Dans l’économie actuelle mondialisée peut-on dire sérieusement que l’implantation et/ou le maintien des entreprises sur un territoire dépendent essentiellement de l’accessibilité routière ?
Toutes les fermetures ou réductions d’activités d’entreprises dans notre environnement immédiat démontrent le contraire. Les enjeux sont autres, en particulier de restructurations à caractère financier et boursier. Le transport de marchandises, produits finis et matières premières, pourrait très bien se faire de manière beaucoup plus importante par rail, en particulier sur les moyennes et longues distances.
C’est un problème de volonté et de choix politique d’orienter les investissements publics beaucoup plus massivement en faveur du ferroviaire et en limitant ceux pour la route au strict nécessaire ( mise en sécurité et entretien du réseau secondaire existant) plutôt que vers le tout routier.

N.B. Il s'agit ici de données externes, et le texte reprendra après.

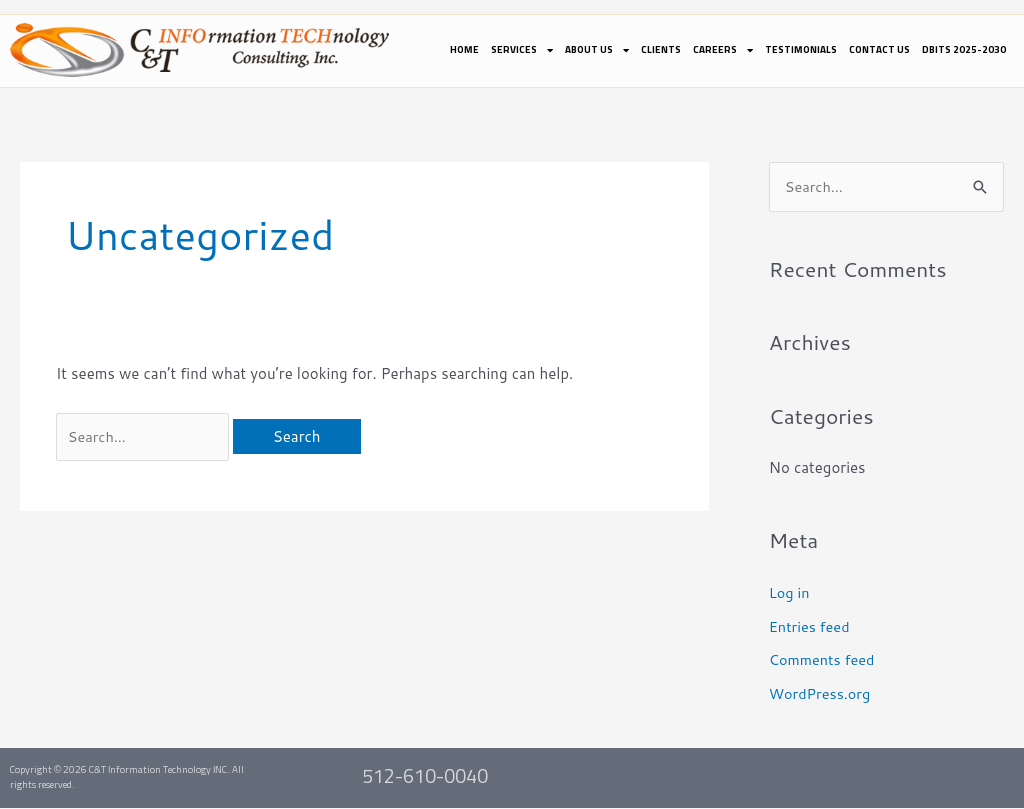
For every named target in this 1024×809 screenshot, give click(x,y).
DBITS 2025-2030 (964, 50)
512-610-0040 (425, 778)
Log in (790, 593)
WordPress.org (821, 694)
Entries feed (811, 627)
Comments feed (824, 660)
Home (464, 50)
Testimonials (801, 50)
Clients (661, 50)
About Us (597, 50)
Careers (723, 50)
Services (522, 50)
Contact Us (879, 50)
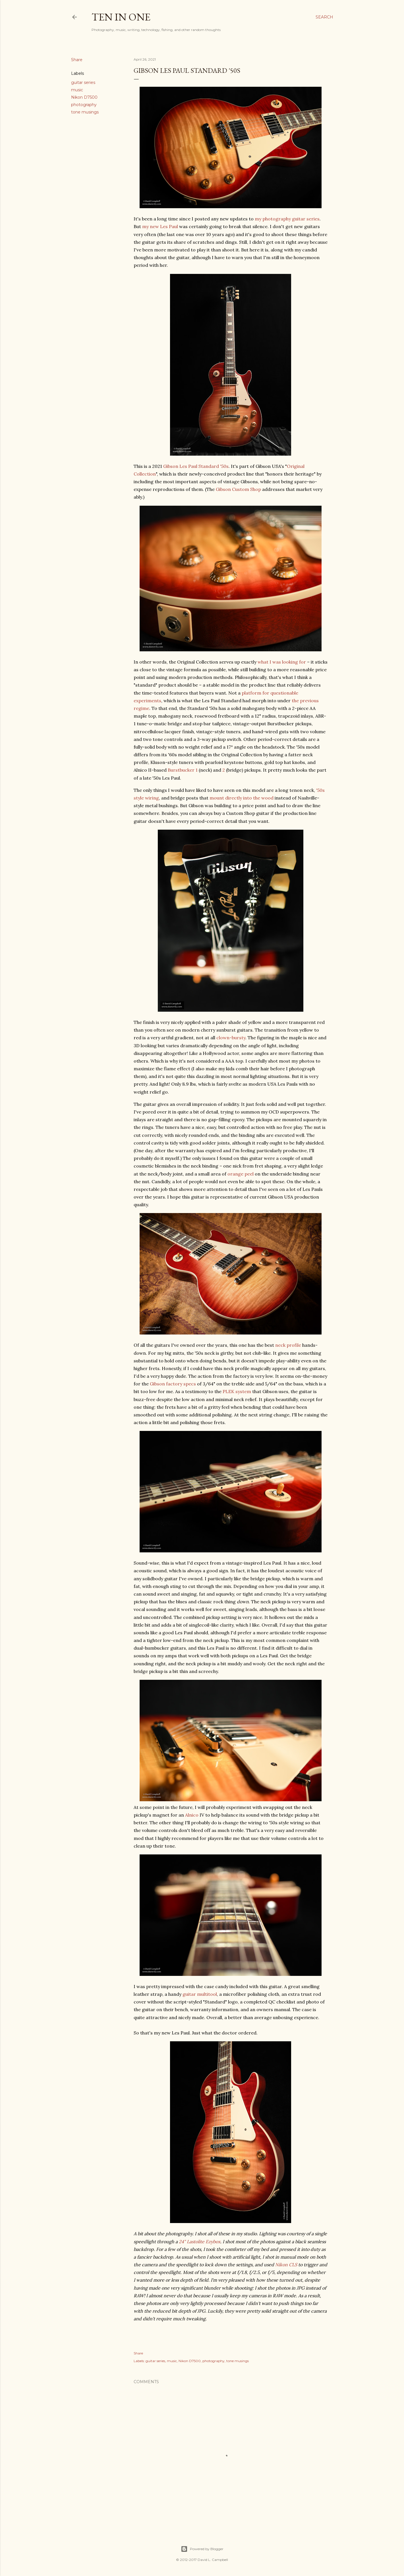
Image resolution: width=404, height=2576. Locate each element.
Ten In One (121, 17)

Des lignes ferroviaires secondaires entre les grandes lignes existent et sont abandonnées, voire détruites qui pourraient être remises en service et desservir les villes moyennes du Béarn et leurs entreprises. Les choix qui seront faits dans l’année qui vient seront déterminants pour le futur. En particulier la réouverture éventuelle de la ligne ferroviaire Pau/Canfranc.
Ce projet de route profiterait éventuellement aux entreprises du bassin d’emploi très proche d’Oloron en faisant peut-être gagner quelques minutes sur le trajet Oloron/Lescar et partie nord et ouest de l’agglomération paloise. Par contre pour leurs déplacements les cadres et dirigeants d’entreprise y voient quelques minutes à gagner pour se rendre à l’aéroport.

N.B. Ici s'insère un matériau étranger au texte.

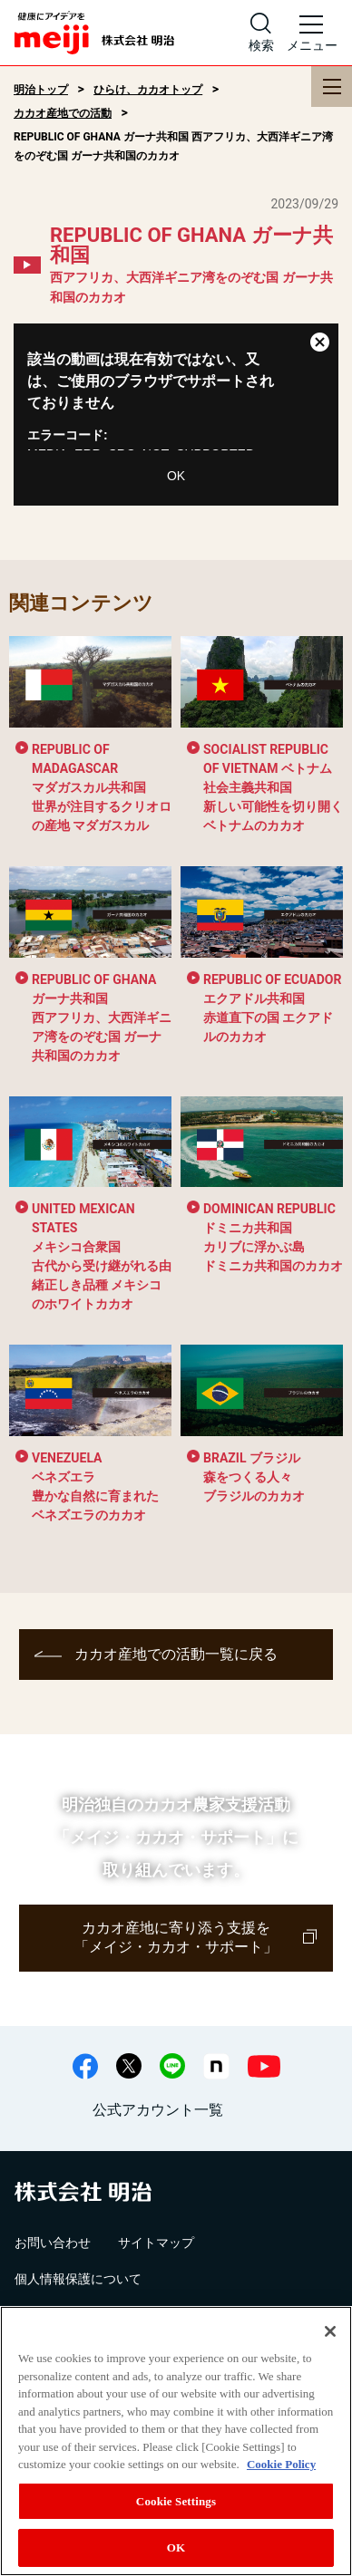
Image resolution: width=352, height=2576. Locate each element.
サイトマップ (156, 2243)
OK (176, 475)
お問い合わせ (53, 2243)
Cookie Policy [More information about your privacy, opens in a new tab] (281, 2464)
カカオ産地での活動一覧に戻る (176, 1654)
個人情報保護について (78, 2279)
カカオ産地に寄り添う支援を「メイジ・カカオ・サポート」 (176, 1937)
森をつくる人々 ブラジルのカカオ (254, 1477)
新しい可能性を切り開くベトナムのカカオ (273, 787)
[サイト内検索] (261, 32)
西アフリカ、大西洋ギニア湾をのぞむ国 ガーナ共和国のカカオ (101, 1017)
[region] (176, 2441)
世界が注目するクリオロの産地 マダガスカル (101, 787)
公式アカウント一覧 (158, 2110)
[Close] (330, 2331)
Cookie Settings (176, 2501)
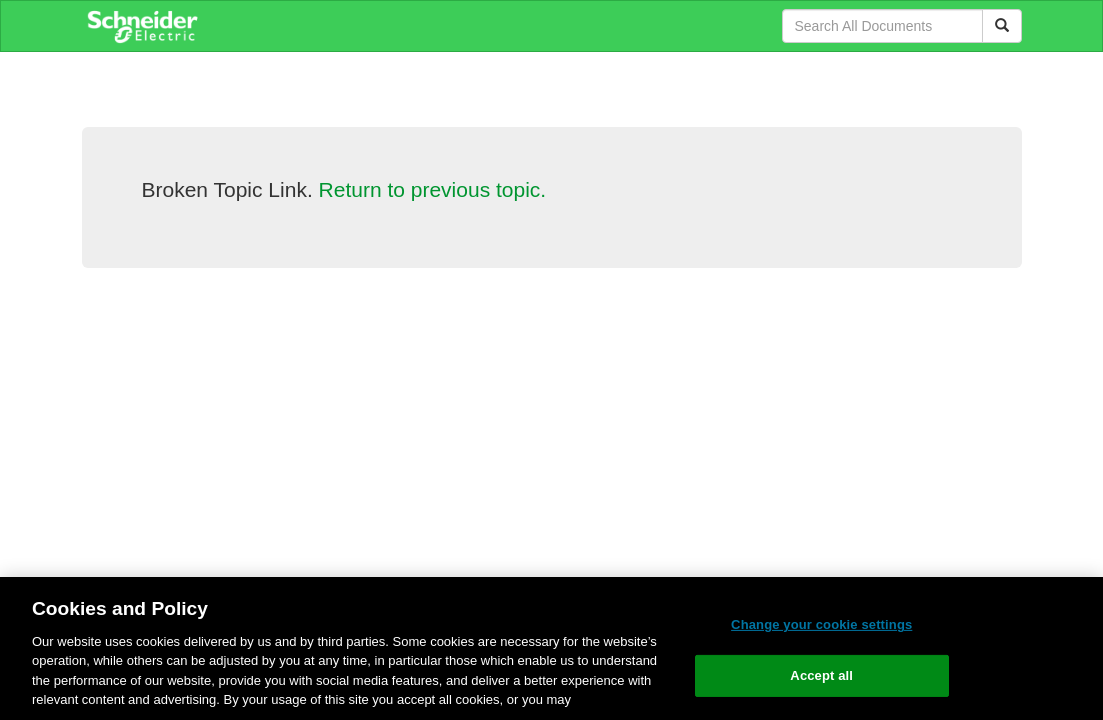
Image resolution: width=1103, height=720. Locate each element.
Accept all (821, 675)
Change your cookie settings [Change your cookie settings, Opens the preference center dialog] (821, 624)
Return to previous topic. (433, 189)
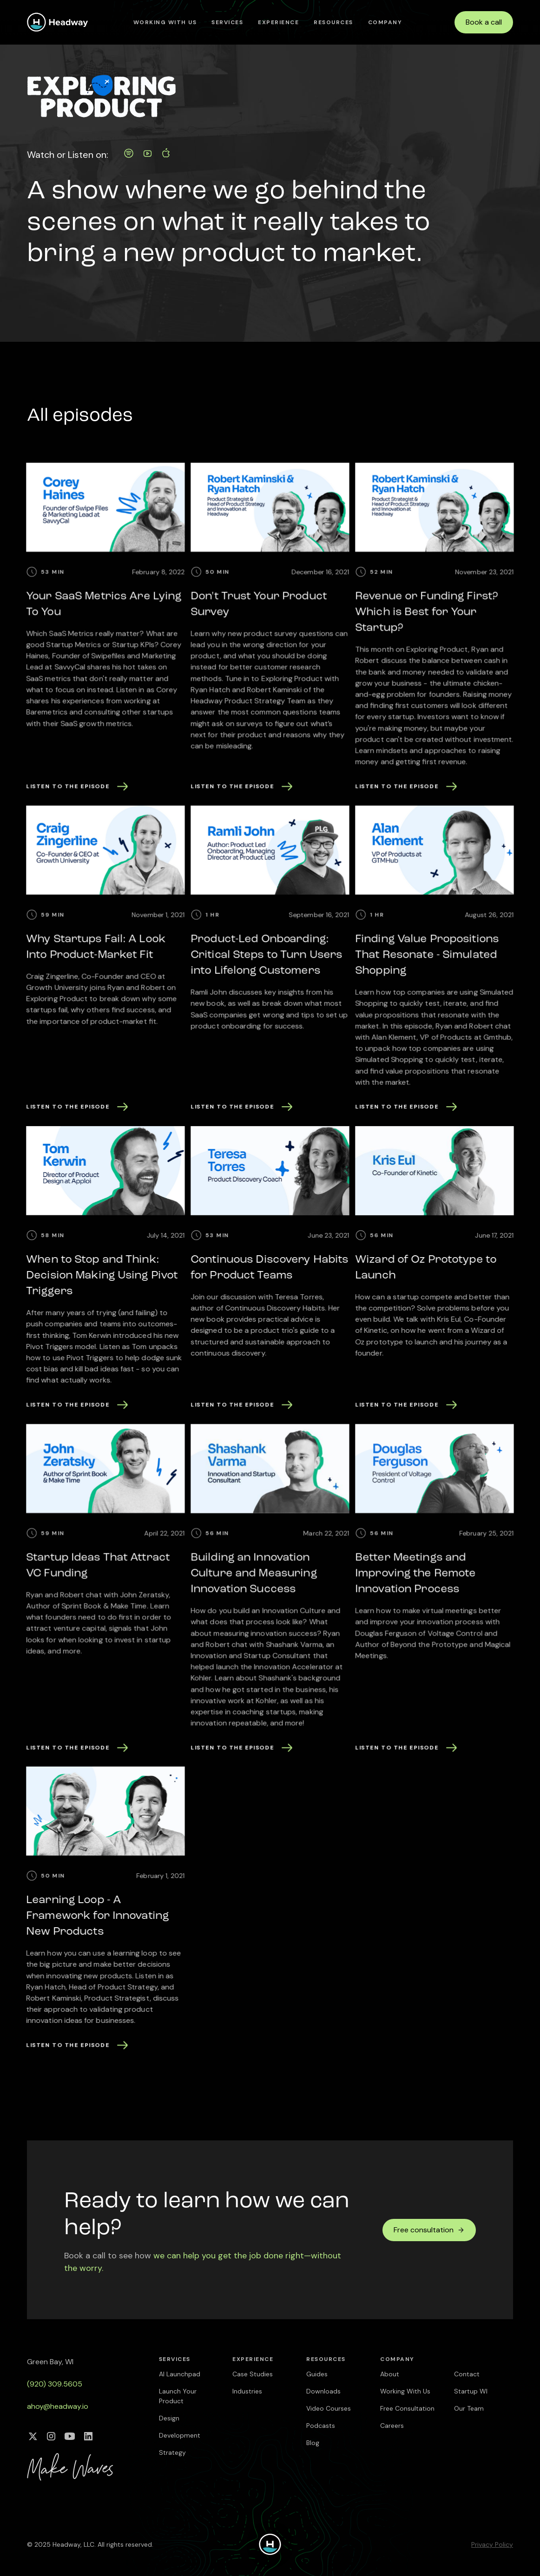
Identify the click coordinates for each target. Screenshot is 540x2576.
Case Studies (252, 2374)
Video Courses (328, 2408)
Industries (247, 2391)
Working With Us (165, 22)
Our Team (469, 2408)
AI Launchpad (179, 2374)
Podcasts (320, 2425)
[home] (57, 22)
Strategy (172, 2452)
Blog (312, 2443)
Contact (467, 2374)
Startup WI (470, 2391)
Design (169, 2418)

Le transport routier de marchandise reste à ce jour le plus rapide et surtout le plus adapté à la proximité. Cependant son volume global pourrait être très fortement diminué par le développement du fret ferroviaire.

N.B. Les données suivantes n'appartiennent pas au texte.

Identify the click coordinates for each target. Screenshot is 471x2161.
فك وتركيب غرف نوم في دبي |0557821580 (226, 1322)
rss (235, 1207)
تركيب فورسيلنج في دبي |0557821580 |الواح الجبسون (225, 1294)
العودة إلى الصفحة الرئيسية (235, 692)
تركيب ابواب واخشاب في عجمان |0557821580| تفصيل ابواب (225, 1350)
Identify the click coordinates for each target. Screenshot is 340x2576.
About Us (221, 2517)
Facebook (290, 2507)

Bien sûr nous savons que les modes de production des biens et des marchandises et leur consommation incitent et obligent à transporter des quantités toujours plus importantes et venant de plus en plus loin (là où la production est moins chère).
Mais nous pensons que le prix à payer est trop élevé au niveau social, économique et environnemental. Si les transporteurs et les industriels payaient le coût réel des biens transportés incluant la facture écologique il y a fort à parier que nous aurions un meilleur développement des productions locales et donc de notre économie.